[GIVEN DATA — start]
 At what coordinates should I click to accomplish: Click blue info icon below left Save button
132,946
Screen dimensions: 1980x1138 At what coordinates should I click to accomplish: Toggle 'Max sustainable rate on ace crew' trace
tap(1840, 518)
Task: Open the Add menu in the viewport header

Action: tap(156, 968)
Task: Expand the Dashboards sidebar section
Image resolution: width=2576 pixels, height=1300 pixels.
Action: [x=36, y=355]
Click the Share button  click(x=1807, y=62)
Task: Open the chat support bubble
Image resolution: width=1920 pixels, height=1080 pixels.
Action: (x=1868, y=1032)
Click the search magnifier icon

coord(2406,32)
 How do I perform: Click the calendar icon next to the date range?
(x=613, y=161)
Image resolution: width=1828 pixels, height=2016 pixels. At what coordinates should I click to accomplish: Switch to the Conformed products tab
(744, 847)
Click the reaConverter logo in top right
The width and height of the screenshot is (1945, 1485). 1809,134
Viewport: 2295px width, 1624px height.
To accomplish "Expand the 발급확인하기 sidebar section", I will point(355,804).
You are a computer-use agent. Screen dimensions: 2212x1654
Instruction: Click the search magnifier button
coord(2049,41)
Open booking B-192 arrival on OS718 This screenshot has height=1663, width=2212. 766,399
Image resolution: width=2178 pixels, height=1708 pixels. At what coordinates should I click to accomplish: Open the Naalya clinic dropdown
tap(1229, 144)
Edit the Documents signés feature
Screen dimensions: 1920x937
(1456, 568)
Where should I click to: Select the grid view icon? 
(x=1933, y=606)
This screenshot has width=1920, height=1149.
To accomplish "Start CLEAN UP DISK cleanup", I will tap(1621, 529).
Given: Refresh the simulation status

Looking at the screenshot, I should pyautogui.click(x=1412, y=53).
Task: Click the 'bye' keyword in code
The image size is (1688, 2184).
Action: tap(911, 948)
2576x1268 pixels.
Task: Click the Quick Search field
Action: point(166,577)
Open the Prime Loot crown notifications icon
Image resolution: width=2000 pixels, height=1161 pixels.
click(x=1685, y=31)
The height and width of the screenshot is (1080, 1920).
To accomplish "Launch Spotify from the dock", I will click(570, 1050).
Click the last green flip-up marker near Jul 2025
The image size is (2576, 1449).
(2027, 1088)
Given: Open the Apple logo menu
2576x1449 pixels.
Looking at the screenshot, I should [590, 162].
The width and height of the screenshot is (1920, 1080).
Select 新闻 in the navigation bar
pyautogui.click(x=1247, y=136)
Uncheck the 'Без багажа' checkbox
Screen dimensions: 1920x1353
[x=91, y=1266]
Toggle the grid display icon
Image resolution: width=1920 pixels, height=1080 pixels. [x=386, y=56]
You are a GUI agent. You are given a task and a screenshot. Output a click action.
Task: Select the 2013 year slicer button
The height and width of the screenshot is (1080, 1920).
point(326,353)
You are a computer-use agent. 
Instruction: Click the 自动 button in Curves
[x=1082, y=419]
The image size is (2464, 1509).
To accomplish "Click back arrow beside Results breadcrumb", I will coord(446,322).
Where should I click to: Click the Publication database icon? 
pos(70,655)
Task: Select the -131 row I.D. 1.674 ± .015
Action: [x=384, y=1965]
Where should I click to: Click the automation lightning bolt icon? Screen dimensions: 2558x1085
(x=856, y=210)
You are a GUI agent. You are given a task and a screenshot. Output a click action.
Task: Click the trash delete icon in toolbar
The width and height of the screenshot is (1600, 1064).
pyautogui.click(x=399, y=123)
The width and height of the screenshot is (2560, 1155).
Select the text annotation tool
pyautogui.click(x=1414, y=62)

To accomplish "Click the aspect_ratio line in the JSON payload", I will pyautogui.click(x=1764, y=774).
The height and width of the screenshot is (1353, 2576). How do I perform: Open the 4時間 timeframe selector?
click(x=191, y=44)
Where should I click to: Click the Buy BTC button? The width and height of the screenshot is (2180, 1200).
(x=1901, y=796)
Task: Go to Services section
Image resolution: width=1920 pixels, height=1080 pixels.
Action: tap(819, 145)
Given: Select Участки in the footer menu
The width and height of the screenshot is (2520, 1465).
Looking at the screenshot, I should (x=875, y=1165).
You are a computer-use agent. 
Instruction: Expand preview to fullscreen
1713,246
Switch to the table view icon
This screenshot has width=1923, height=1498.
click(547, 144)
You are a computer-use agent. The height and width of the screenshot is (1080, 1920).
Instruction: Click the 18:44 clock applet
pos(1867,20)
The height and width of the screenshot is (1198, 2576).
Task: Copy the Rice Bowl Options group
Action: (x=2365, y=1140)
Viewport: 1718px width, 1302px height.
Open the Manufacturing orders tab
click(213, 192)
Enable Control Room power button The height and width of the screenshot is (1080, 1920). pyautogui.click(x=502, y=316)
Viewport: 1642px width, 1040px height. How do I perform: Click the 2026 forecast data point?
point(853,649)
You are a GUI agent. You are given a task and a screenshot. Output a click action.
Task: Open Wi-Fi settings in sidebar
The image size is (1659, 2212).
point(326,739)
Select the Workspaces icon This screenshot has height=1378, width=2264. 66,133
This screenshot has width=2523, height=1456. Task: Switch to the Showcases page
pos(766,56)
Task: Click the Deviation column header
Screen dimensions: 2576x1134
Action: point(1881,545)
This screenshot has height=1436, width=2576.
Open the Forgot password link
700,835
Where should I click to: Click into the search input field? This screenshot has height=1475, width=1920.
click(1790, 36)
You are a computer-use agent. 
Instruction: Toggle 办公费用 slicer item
[GIVEN DATA — finish]
WHAT YOU HAVE TO DO -> Reproduce every record word for word.

SOLUTION BELOW ->
 At what coordinates should I click to accomplish: Click blue info icon below left Save button
132,946
Screen dimensions: 1980x1138 At what coordinates should I click to accomplish: Toggle 'Max sustainable rate on ace crew' trace
tap(1840, 518)
Task: Open the Add menu in the viewport header

Action: tap(156, 968)
Task: Expand the Dashboards sidebar section
Image resolution: width=2576 pixels, height=1300 pixels.
Action: [x=36, y=355]
Click the Share button  click(x=1807, y=62)
Task: Open the chat support bubble
Image resolution: width=1920 pixels, height=1080 pixels.
Action: (x=1868, y=1032)
Click the search magnifier icon

coord(2406,32)
 How do I perform: Click the calendar icon next to the date range?
(x=613, y=161)
Image resolution: width=1828 pixels, height=2016 pixels. At what coordinates should I click to accomplish: Switch to the Conformed products tab
(744, 847)
Click the reaConverter logo in top right
The width and height of the screenshot is (1945, 1485). 1809,134
Viewport: 2295px width, 1624px height.
To accomplish "Expand the 발급확인하기 sidebar section", I will point(355,804).
You are a computer-use agent. Screen dimensions: 2212x1654
Instruction: Click the search magnifier button
coord(2049,41)
Open booking B-192 arrival on OS718 This screenshot has height=1663, width=2212. 766,399
Image resolution: width=2178 pixels, height=1708 pixels. At what coordinates should I click to accomplish: Open the Naalya clinic dropdown
tap(1229, 144)
Edit the Documents signés feature
Screen dimensions: 1920x937
(1456, 568)
Where should I click to: Select the grid view icon? 
(x=1933, y=606)
This screenshot has width=1920, height=1149.
To accomplish "Start CLEAN UP DISK cleanup", I will tap(1621, 529).
Given: Refresh the simulation status

Looking at the screenshot, I should pyautogui.click(x=1412, y=53).
Task: Click the 'bye' keyword in code
The image size is (1688, 2184).
Action: tap(911, 948)
2576x1268 pixels.
Task: Click the Quick Search field
Action: point(166,577)
Open the Prime Loot crown notifications icon
Image resolution: width=2000 pixels, height=1161 pixels.
click(x=1685, y=31)
The height and width of the screenshot is (1080, 1920).
To accomplish "Launch Spotify from the dock", I will click(570, 1050).
Click the last green flip-up marker near Jul 2025
The image size is (2576, 1449).
(2027, 1088)
Given: Open the Apple logo menu
2576x1449 pixels.
Looking at the screenshot, I should [590, 162].
The width and height of the screenshot is (1920, 1080).
Select 新闻 in the navigation bar
pyautogui.click(x=1247, y=136)
Uncheck the 'Без багажа' checkbox
Screen dimensions: 1920x1353
[x=91, y=1266]
Toggle the grid display icon
Image resolution: width=1920 pixels, height=1080 pixels. [x=386, y=56]
You are a GUI agent. You are given a task and a screenshot. Output a click action.
Task: Select the 2013 year slicer button
The height and width of the screenshot is (1080, 1920).
point(326,353)
You are a computer-use agent. 
Instruction: Click the 自动 button in Curves
[x=1082, y=419]
The image size is (2464, 1509).
To accomplish "Click back arrow beside Results breadcrumb", I will coord(446,322).
Where should I click to: Click the Publication database icon? 
pos(70,655)
Task: Select the -131 row I.D. 1.674 ± .015
Action: [x=384, y=1965]
Where should I click to: Click the automation lightning bolt icon? Screen dimensions: 2558x1085
(x=856, y=210)
You are a GUI agent. You are given a task and a screenshot. Output a click action.
Task: Click the trash delete icon in toolbar
The width and height of the screenshot is (1600, 1064).
pyautogui.click(x=399, y=123)
The width and height of the screenshot is (2560, 1155).
Select the text annotation tool
pyautogui.click(x=1414, y=62)

To accomplish "Click the aspect_ratio line in the JSON payload", I will pyautogui.click(x=1764, y=774).
The height and width of the screenshot is (1353, 2576). How do I perform: Open the 4時間 timeframe selector?
click(x=191, y=44)
Where should I click to: Click the Buy BTC button? The width and height of the screenshot is (2180, 1200).
(x=1901, y=796)
Task: Go to Services section
Image resolution: width=1920 pixels, height=1080 pixels.
Action: tap(819, 145)
Given: Select Участки in the footer menu
The width and height of the screenshot is (2520, 1465).
Looking at the screenshot, I should (x=875, y=1165).
You are a computer-use agent. 
Instruction: Expand preview to fullscreen
1713,246
Switch to the table view icon
This screenshot has width=1923, height=1498.
click(547, 144)
You are a computer-use agent. The height and width of the screenshot is (1080, 1920).
Instruction: Click the 18:44 clock applet
pos(1867,20)
The height and width of the screenshot is (1198, 2576).
Task: Copy the Rice Bowl Options group
Action: (x=2365, y=1140)
Viewport: 1718px width, 1302px height.
Open the Manufacturing orders tab
click(213, 192)
Enable Control Room power button The height and width of the screenshot is (1080, 1920). pyautogui.click(x=502, y=316)
Viewport: 1642px width, 1040px height. How do I perform: Click the 2026 forecast data point?
point(853,649)
You are a GUI agent. You are given a task and a screenshot. Output a click action.
Task: Open Wi-Fi settings in sidebar
The image size is (1659, 2212).
point(326,739)
Select the Workspaces icon This screenshot has height=1378, width=2264. 66,133
This screenshot has width=2523, height=1456. Task: Switch to the Showcases page
pos(766,56)
Task: Click the Deviation column header
Screen dimensions: 2576x1134
Action: point(1881,545)
This screenshot has height=1436, width=2576.
Open the Forgot password link
700,835
Where should I click to: Click into the search input field? This screenshot has height=1475, width=1920.
click(1790, 36)
You are a computer-use agent. 
Instruction: Toggle 办公费用 slicer item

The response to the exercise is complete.